With all the instability in the Middle East, oil prices are headed above $100 a barrel. A spike to the $125-$150-a-barrel range could have disastrous effects on the U.S. economy.

Now is the time when we needed to work on U.S. energy security and independence. And carpeting vast expanses of American soil with solar panels and wind turbines that do nothing when the sun doesn't shine and the wind doesn't blow is not the answer.

The Energy Information Administration said last month that 2011 offshore oil production would decline 13 percent over 2010 due to the effects of the offshore drilling moratorium and the snail's-pace permitting process. That's about 220,000 fewer barrels of oil per day.

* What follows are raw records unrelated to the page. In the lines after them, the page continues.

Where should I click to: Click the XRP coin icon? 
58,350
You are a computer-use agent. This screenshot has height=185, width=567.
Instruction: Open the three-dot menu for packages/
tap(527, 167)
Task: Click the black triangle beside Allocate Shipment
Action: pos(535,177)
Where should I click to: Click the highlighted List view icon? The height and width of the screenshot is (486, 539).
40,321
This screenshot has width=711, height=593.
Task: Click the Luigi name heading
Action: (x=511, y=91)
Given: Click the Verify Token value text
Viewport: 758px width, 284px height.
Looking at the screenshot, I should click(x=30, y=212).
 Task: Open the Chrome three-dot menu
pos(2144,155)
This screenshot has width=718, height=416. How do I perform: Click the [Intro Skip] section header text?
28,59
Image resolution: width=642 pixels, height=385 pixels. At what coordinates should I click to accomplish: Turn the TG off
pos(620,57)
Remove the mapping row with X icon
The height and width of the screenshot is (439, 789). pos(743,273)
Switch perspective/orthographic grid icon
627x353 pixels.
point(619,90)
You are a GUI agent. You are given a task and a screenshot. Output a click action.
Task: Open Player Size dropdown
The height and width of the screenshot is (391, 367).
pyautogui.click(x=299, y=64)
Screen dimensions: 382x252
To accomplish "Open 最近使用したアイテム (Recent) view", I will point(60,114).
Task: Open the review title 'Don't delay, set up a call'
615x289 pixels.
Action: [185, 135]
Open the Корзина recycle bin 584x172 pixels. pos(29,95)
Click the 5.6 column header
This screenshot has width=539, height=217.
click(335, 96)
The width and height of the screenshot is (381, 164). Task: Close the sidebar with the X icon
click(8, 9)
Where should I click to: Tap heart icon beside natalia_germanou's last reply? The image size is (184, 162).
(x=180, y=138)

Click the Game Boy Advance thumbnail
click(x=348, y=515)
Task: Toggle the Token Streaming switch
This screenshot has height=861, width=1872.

The Heritage Foundation reports that new drilling permits are down 88 percent from their historical average. Even shallow-water permits, supposedly unaffected by the moratorium, are down11 percent.

That's just in the Gulf of Mexico. As Heritage notes, some 85 percent of our coastal waters remain off-limits to drilling. The administration has announced that the eastern Gulf and the Atlantic and Pacific coasts would be off-limits for the next seven years. The Interior Department has canceled four pending lease sales in Alaska.

Heritage's Robert Bluey says that allowing access to oil and natural gas resources currently off-limits would increase U.S. crude oil production by as much as 2 million barrels per day by 2030, offsetting more than one-fifth of our oil imports. According to the American Petroleum Institute, federal lands also hold an estimated 116.4 billion barrels of recoverable oil, enough to produce gasoline for 65 million cars and fuel oil for 3.2 million households for 60 years.

Robert Bryce, a senior fellow at the Manhattan Institute, reports that America may be sitting on the natural gas equivalent of more than 350 billion barrels of oil — approximately double the proven oil reserves of Saudi Arabia and Venezuela combined.

About 60 million U.S. households use natural gas. Locked up in these same federal lands are an estimated 650.9 trillion cubic feet of recoverable natural gas, enough to meet the natural-gas heating needs of these same 60 million households for 160 years.

Its time we go after the American oil and natural gas we have deliberately put off-limits. Watching the Middle East implode while we sit on our energy resources is an invitation to disaster!